> Task:
Copy verbatim the span of lines beginning at the line that contains "Task: Choose Copy in the context menu" and ending with the final line of the data. Exclude pictures from the copy.

== == ==

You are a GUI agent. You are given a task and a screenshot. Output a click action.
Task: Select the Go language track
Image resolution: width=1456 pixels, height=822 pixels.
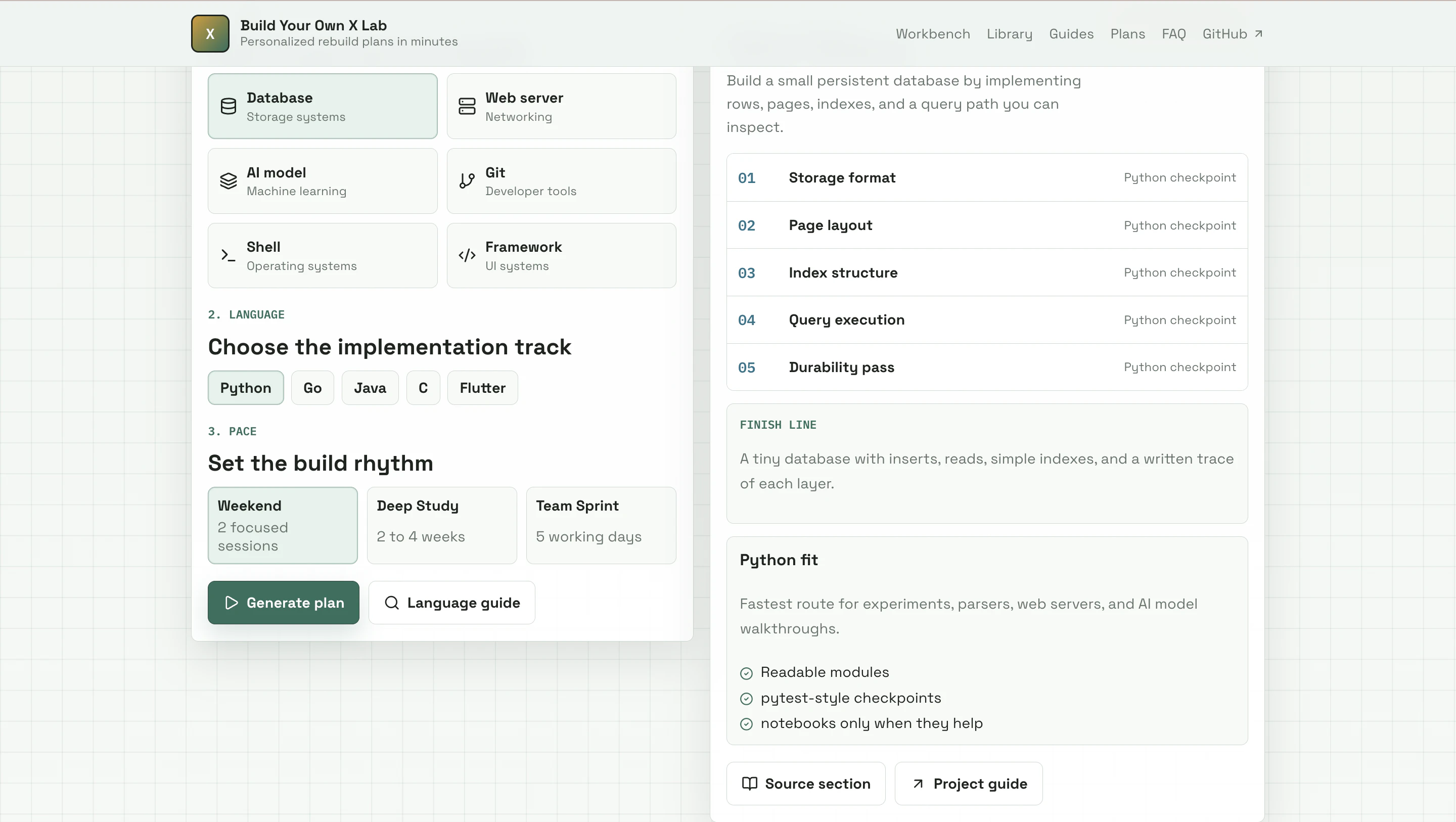coord(312,388)
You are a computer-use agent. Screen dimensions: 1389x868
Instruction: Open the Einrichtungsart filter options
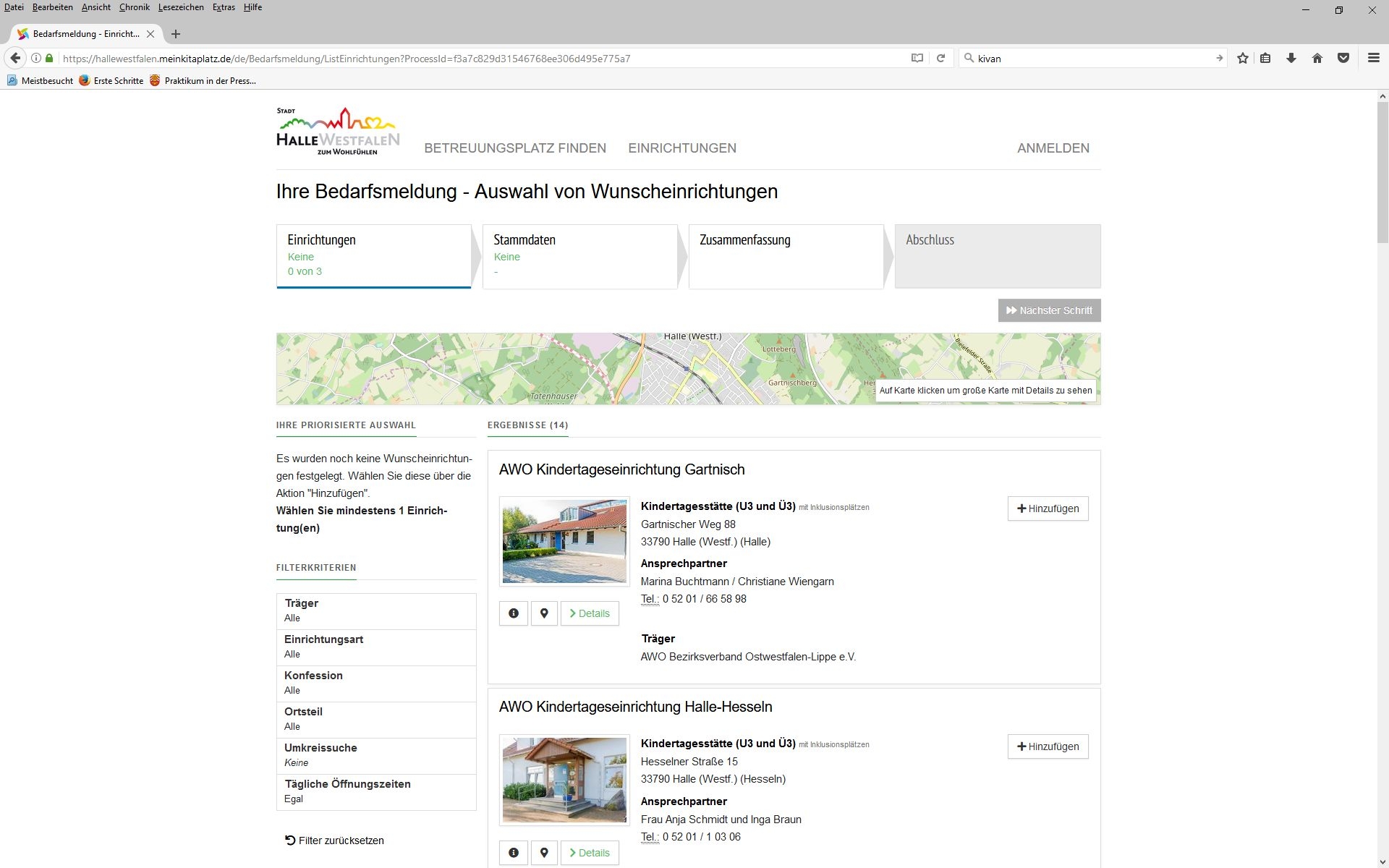(375, 646)
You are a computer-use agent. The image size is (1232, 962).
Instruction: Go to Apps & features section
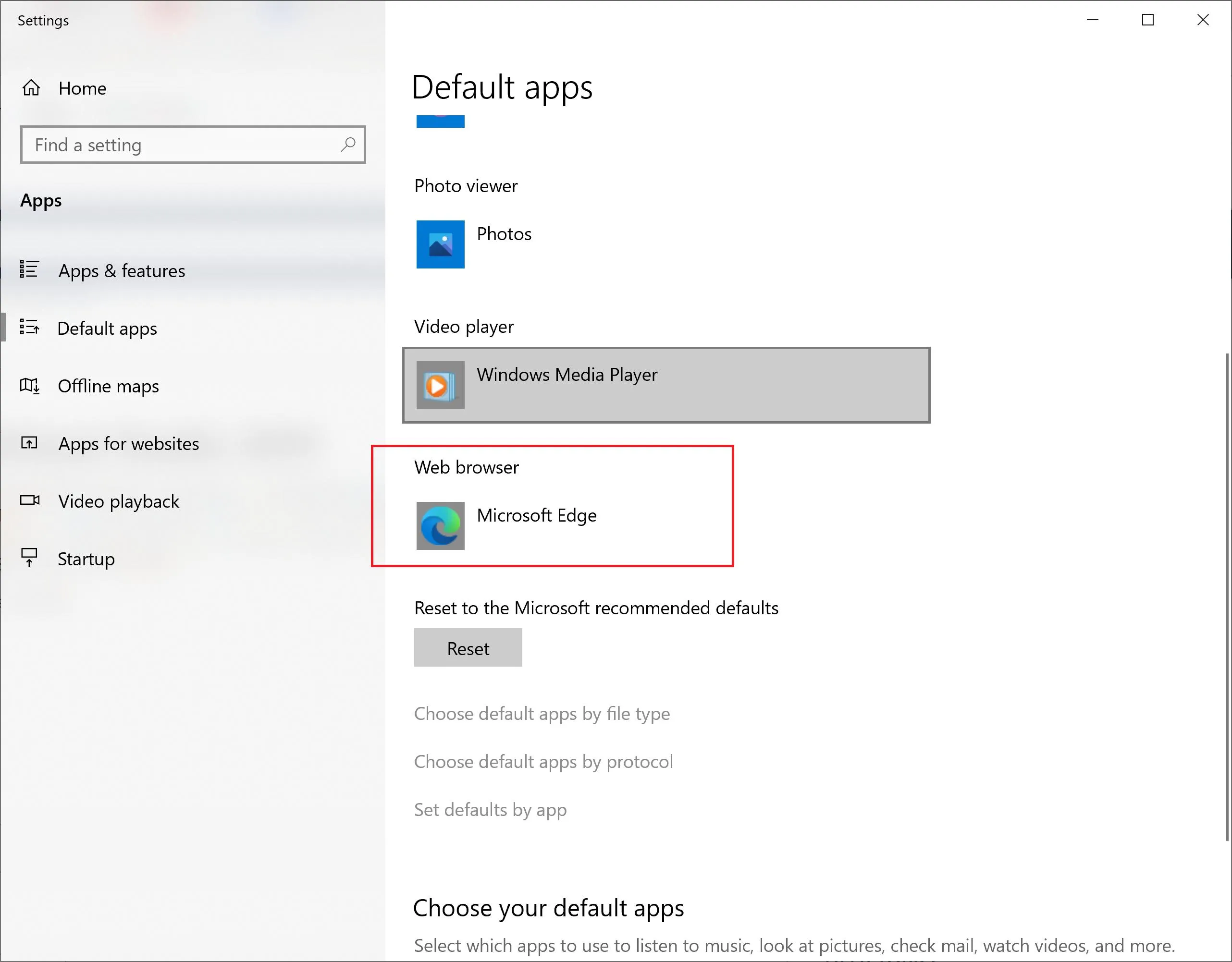pos(121,271)
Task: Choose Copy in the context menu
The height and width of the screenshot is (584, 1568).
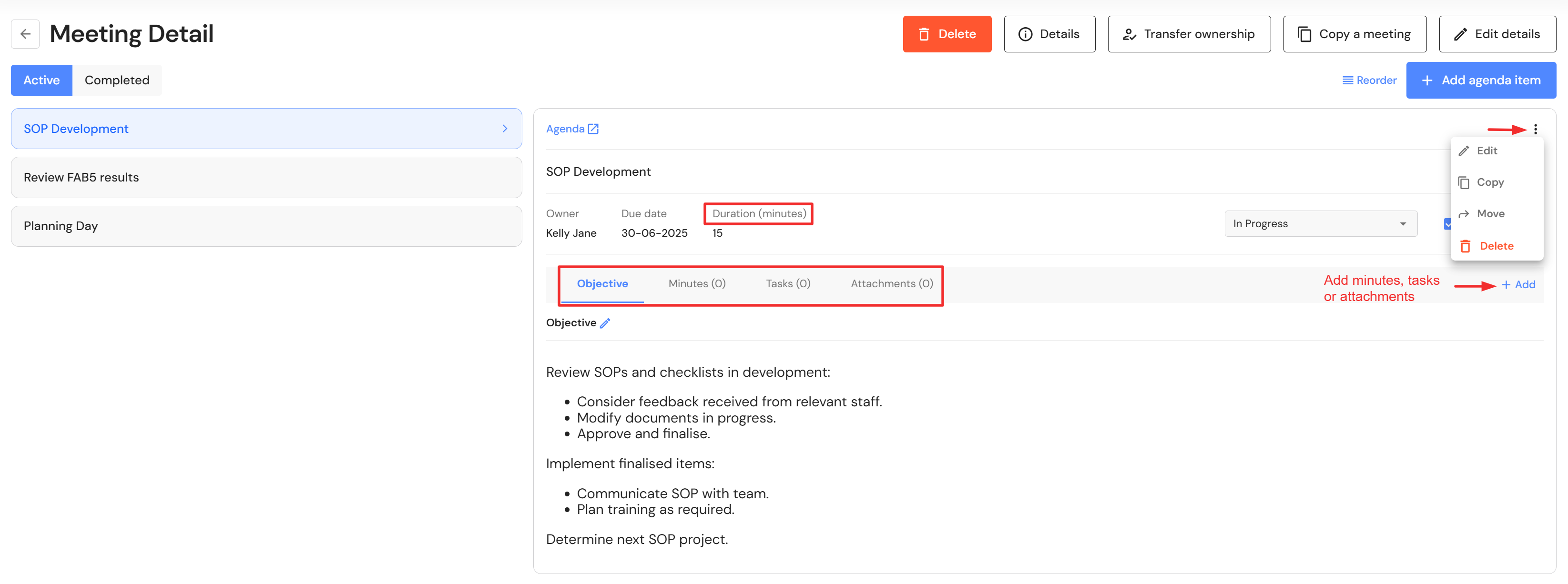Action: click(x=1489, y=182)
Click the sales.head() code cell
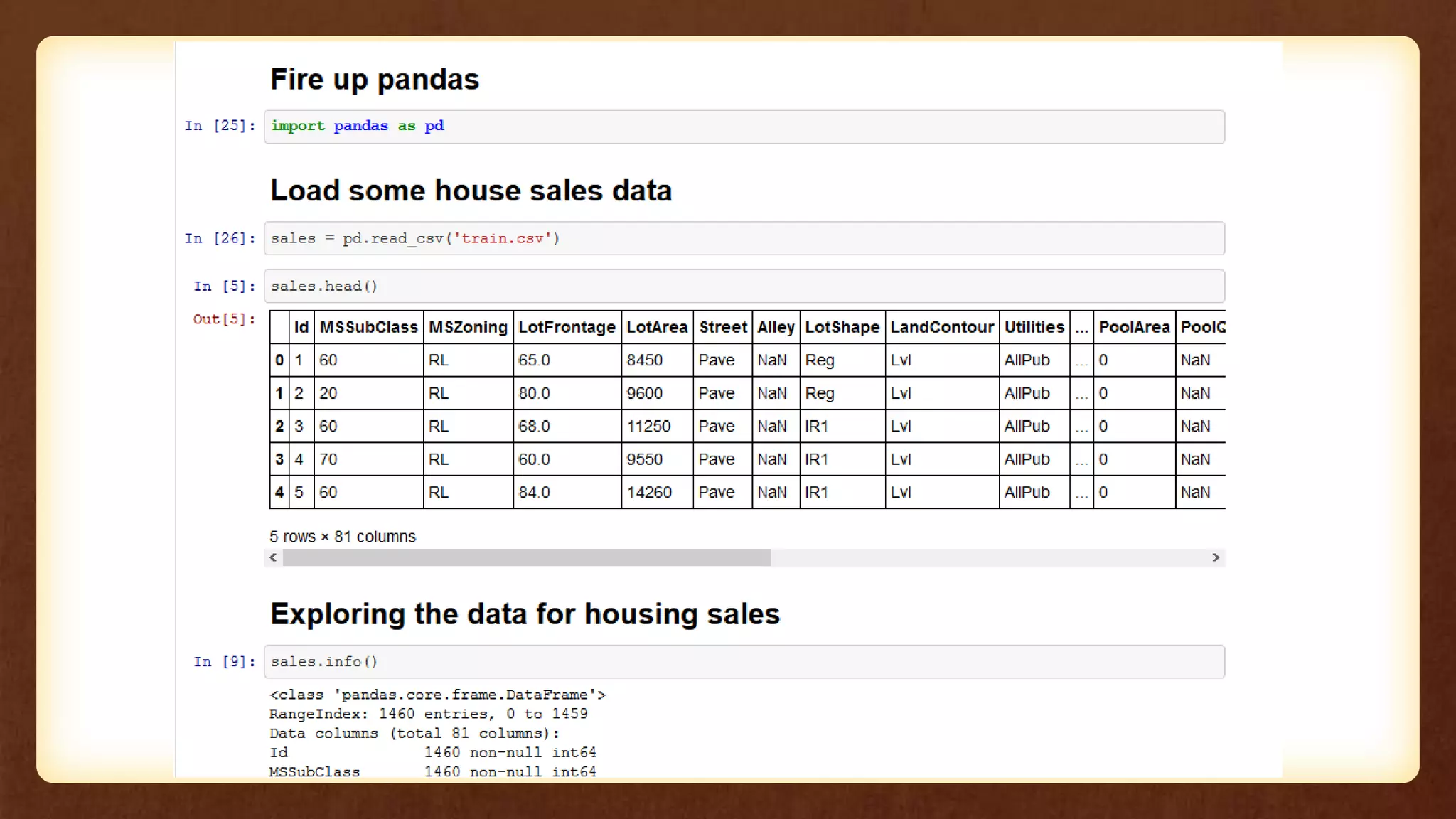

== == ==

> Exercise response:
Task: Choose Copy in the context menu
The height and width of the screenshot is (584, 1568).
Action: click(x=1489, y=182)
Click the sales.head() code cell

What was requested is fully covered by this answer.